About this task: This task calls for printing every entry exactly.

Extracted data:
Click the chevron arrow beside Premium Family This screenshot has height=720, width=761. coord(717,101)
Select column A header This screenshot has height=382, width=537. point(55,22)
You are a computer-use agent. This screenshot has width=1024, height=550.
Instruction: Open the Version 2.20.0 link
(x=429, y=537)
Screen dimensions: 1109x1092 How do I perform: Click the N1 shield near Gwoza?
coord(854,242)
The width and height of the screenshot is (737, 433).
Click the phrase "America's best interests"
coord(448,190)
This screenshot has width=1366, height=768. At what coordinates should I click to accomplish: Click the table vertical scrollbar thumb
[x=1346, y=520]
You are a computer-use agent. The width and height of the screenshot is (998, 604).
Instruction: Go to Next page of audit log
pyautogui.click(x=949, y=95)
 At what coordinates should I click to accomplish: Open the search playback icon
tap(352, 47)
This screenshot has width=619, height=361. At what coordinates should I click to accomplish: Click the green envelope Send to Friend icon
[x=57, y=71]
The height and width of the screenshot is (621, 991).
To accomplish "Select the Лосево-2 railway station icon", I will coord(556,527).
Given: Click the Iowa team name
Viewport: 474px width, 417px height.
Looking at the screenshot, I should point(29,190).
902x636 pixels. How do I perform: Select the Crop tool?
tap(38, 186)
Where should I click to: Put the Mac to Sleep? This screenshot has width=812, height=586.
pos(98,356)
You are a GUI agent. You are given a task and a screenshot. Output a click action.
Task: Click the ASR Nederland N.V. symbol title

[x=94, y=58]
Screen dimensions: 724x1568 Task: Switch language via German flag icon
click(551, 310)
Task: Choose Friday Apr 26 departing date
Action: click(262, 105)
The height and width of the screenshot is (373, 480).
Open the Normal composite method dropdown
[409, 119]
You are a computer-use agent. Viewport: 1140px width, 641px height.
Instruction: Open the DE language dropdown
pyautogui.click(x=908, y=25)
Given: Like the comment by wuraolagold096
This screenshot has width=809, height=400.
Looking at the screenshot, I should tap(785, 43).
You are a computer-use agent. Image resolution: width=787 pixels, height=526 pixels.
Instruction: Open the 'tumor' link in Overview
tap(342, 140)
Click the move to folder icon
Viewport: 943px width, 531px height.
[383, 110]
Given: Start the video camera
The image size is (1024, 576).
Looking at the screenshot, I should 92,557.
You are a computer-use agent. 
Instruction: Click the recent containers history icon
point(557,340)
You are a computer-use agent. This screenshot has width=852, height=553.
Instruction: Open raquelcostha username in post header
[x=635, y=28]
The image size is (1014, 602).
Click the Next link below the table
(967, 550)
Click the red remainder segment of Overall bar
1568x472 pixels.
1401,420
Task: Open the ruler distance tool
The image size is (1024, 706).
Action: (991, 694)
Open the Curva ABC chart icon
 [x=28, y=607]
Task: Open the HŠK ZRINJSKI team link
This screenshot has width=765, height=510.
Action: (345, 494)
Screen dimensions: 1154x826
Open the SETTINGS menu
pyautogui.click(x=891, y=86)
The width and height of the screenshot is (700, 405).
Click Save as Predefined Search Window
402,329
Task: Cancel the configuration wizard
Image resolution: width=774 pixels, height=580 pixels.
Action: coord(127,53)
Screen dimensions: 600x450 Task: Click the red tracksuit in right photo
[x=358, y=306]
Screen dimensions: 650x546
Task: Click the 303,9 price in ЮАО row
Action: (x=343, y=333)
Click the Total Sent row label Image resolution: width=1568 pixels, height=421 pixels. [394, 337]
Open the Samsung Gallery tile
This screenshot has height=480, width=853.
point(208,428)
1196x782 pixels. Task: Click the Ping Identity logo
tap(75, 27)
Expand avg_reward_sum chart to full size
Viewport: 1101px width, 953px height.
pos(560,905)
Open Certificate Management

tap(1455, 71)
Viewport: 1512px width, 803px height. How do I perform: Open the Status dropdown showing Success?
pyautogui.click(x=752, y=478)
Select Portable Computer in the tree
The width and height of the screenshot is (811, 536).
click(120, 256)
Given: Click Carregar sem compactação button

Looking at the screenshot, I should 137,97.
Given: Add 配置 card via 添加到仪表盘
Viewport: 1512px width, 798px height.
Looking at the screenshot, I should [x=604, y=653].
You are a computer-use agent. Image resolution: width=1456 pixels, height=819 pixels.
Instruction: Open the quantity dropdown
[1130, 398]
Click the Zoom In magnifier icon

Written reply:
Click the chevron arrow beside Premium Family This screenshot has height=720, width=761. coord(717,101)
Select column A header This screenshot has height=382, width=537. point(55,22)
You are a computer-use agent. This screenshot has width=1024, height=550.
Instruction: Open the Version 2.20.0 link
(x=429, y=537)
Screen dimensions: 1109x1092 How do I perform: Click the N1 shield near Gwoza?
coord(854,242)
The width and height of the screenshot is (737, 433).
Click the phrase "America's best interests"
coord(448,190)
This screenshot has width=1366, height=768. At what coordinates should I click to accomplish: Click the table vertical scrollbar thumb
[x=1346, y=520]
You are a computer-use agent. The width and height of the screenshot is (998, 604).
Instruction: Go to Next page of audit log
pyautogui.click(x=949, y=95)
 At what coordinates should I click to accomplish: Open the search playback icon
tap(352, 47)
This screenshot has width=619, height=361. At what coordinates should I click to accomplish: Click the green envelope Send to Friend icon
[x=57, y=71]
The height and width of the screenshot is (621, 991).
To accomplish "Select the Лосево-2 railway station icon", I will coord(556,527).
Given: Click the Iowa team name
Viewport: 474px width, 417px height.
Looking at the screenshot, I should point(29,190).
902x636 pixels. How do I perform: Select the Crop tool?
tap(38, 186)
Where should I click to: Put the Mac to Sleep? This screenshot has width=812, height=586.
pos(98,356)
You are a GUI agent. You are given a task and a screenshot. Output a click action.
Task: Click the ASR Nederland N.V. symbol title

[x=94, y=58]
Screen dimensions: 724x1568 Task: Switch language via German flag icon
click(551, 310)
Task: Choose Friday Apr 26 departing date
Action: click(262, 105)
The height and width of the screenshot is (373, 480).
Open the Normal composite method dropdown
[409, 119]
You are a computer-use agent. Viewport: 1140px width, 641px height.
Instruction: Open the DE language dropdown
pyautogui.click(x=908, y=25)
Given: Like the comment by wuraolagold096
This screenshot has width=809, height=400.
Looking at the screenshot, I should tap(785, 43).
You are a computer-use agent. Image resolution: width=787 pixels, height=526 pixels.
Instruction: Open the 'tumor' link in Overview
tap(342, 140)
Click the move to folder icon
Viewport: 943px width, 531px height.
[383, 110]
Given: Start the video camera
The image size is (1024, 576).
Looking at the screenshot, I should 92,557.
You are a computer-use agent. 
Instruction: Click the recent containers history icon
point(557,340)
You are a computer-use agent. This screenshot has width=852, height=553.
Instruction: Open raquelcostha username in post header
[x=635, y=28]
The image size is (1014, 602).
Click the Next link below the table
(967, 550)
Click the red remainder segment of Overall bar
1568x472 pixels.
1401,420
Task: Open the ruler distance tool
The image size is (1024, 706).
Action: (991, 694)
Open the Curva ABC chart icon
 [x=28, y=607]
Task: Open the HŠK ZRINJSKI team link
This screenshot has width=765, height=510.
Action: (345, 494)
Screen dimensions: 1154x826
Open the SETTINGS menu
pyautogui.click(x=891, y=86)
The width and height of the screenshot is (700, 405).
Click Save as Predefined Search Window
402,329
Task: Cancel the configuration wizard
Image resolution: width=774 pixels, height=580 pixels.
Action: coord(127,53)
Screen dimensions: 600x450 Task: Click the red tracksuit in right photo
[x=358, y=306]
Screen dimensions: 650x546
Task: Click the 303,9 price in ЮАО row
Action: (x=343, y=333)
Click the Total Sent row label Image resolution: width=1568 pixels, height=421 pixels. [394, 337]
Open the Samsung Gallery tile
This screenshot has height=480, width=853.
point(208,428)
1196x782 pixels. Task: Click the Ping Identity logo
tap(75, 27)
Expand avg_reward_sum chart to full size
Viewport: 1101px width, 953px height.
pos(560,905)
Open Certificate Management

tap(1455, 71)
Viewport: 1512px width, 803px height. How do I perform: Open the Status dropdown showing Success?
pyautogui.click(x=752, y=478)
Select Portable Computer in the tree
The width and height of the screenshot is (811, 536).
click(120, 256)
Given: Click Carregar sem compactação button

Looking at the screenshot, I should 137,97.
Given: Add 配置 card via 添加到仪表盘
Viewport: 1512px width, 798px height.
Looking at the screenshot, I should [x=604, y=653].
You are a computer-use agent. Image resolution: width=1456 pixels, height=819 pixels.
Instruction: Open the quantity dropdown
[1130, 398]
Click the Zoom In magnifier icon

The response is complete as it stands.